Dr. Angelos Delivorrias.

Today a priority is the reorganization of the existing material to demonstrate the historical development and continuity of culture in Greece as well as their interrelation with those of other societies: the documentation of not only the artistic legacy of the post-Byzantine period, but, for example, the daily, largely-agrarian life as it was led by the majority of the Greek people in the centuries after the fall of the Byzantine Empire in 1453.

A major obstacle is the lack of space. “The Museum is bursting at its seams,” Dr. Delivorrias says. There are plans to add a two-storey wing in the back of the Museum, where storage sheds are located at the moment. Hopefully this addition will begin soon, as it will double the existing space and also provide facilities for lecturing and research. The St. Dekozis-Vouros Foundation, a private foundation begun by the current President of the Board of Trustees, Lambros Eftaxias, has pledged funds for this extension and the Minister of Culture has given his wholehearted support.
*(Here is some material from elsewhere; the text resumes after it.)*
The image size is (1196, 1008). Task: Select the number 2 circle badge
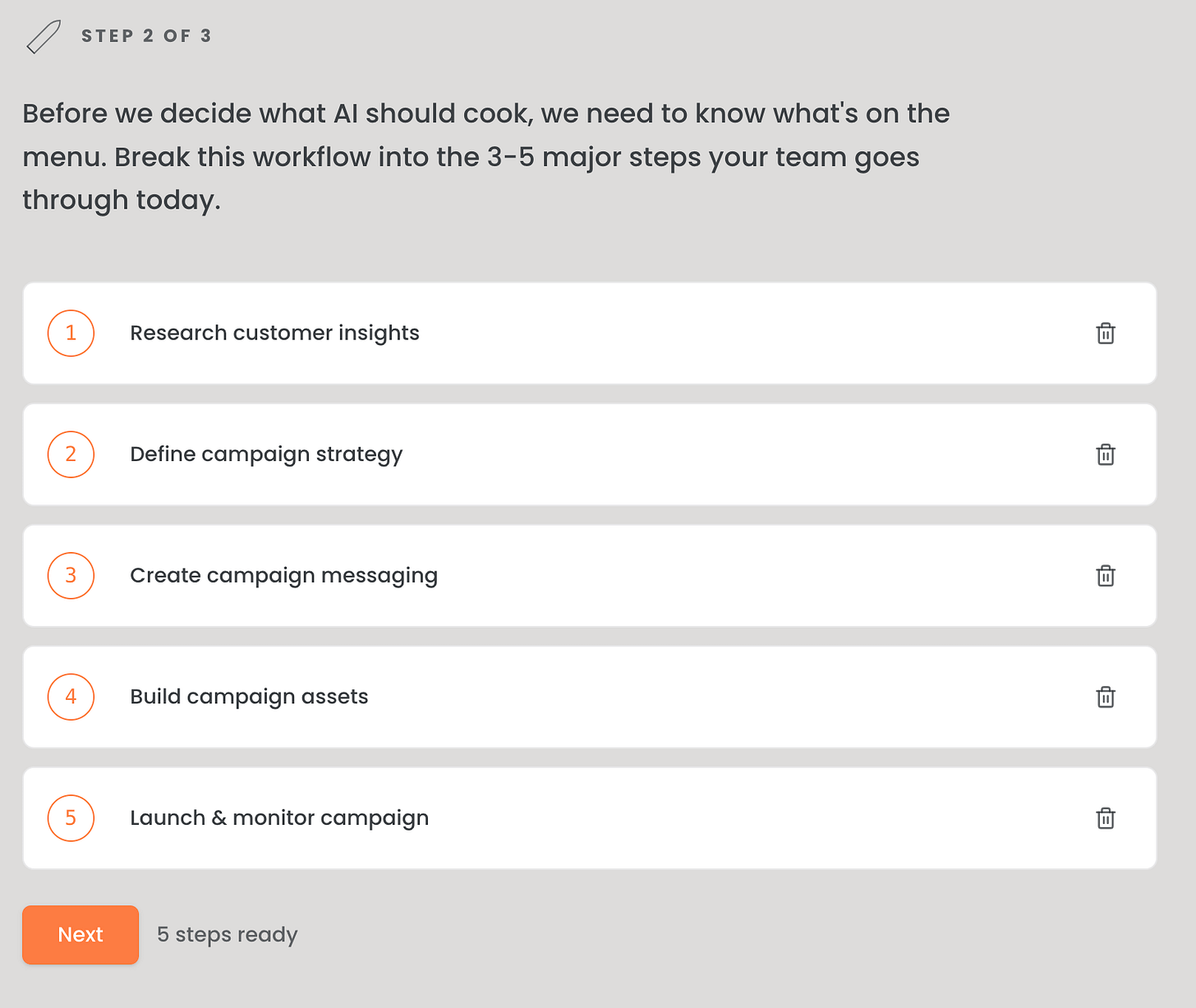pyautogui.click(x=71, y=454)
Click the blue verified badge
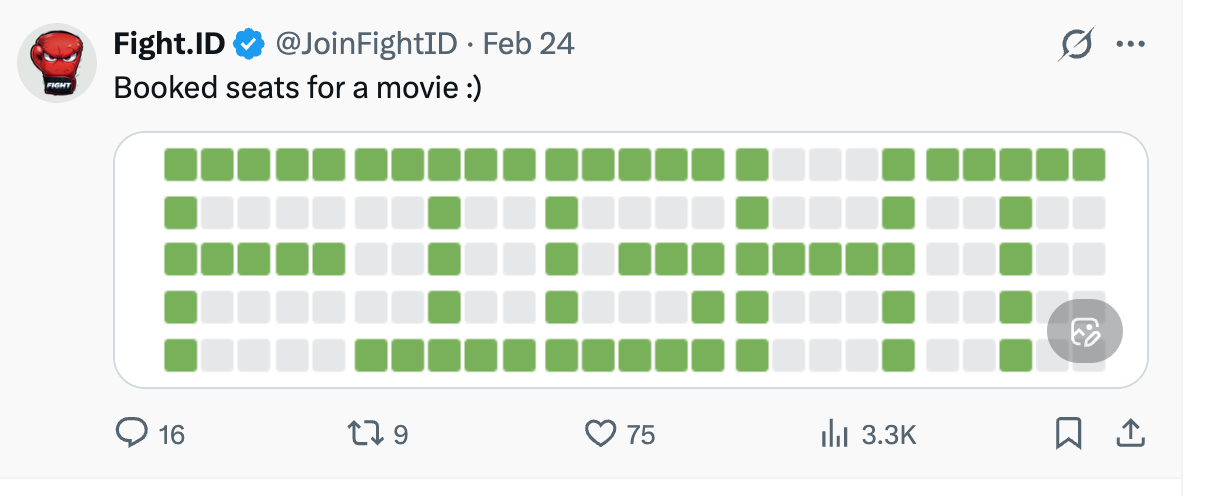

The stress on Greece’s ancient inheritance led to the neglect of Byzantine and post-Byzantine studies. “Interest in medieval and modern Greece did not surface until the Thirties,” Dr. Delivorrias notes. The study of post-Byzantine art, he believes, is only now coming into its own. The next twenty years will show an increased interest in that period. “When this interest matures, the Benaki will be ready”.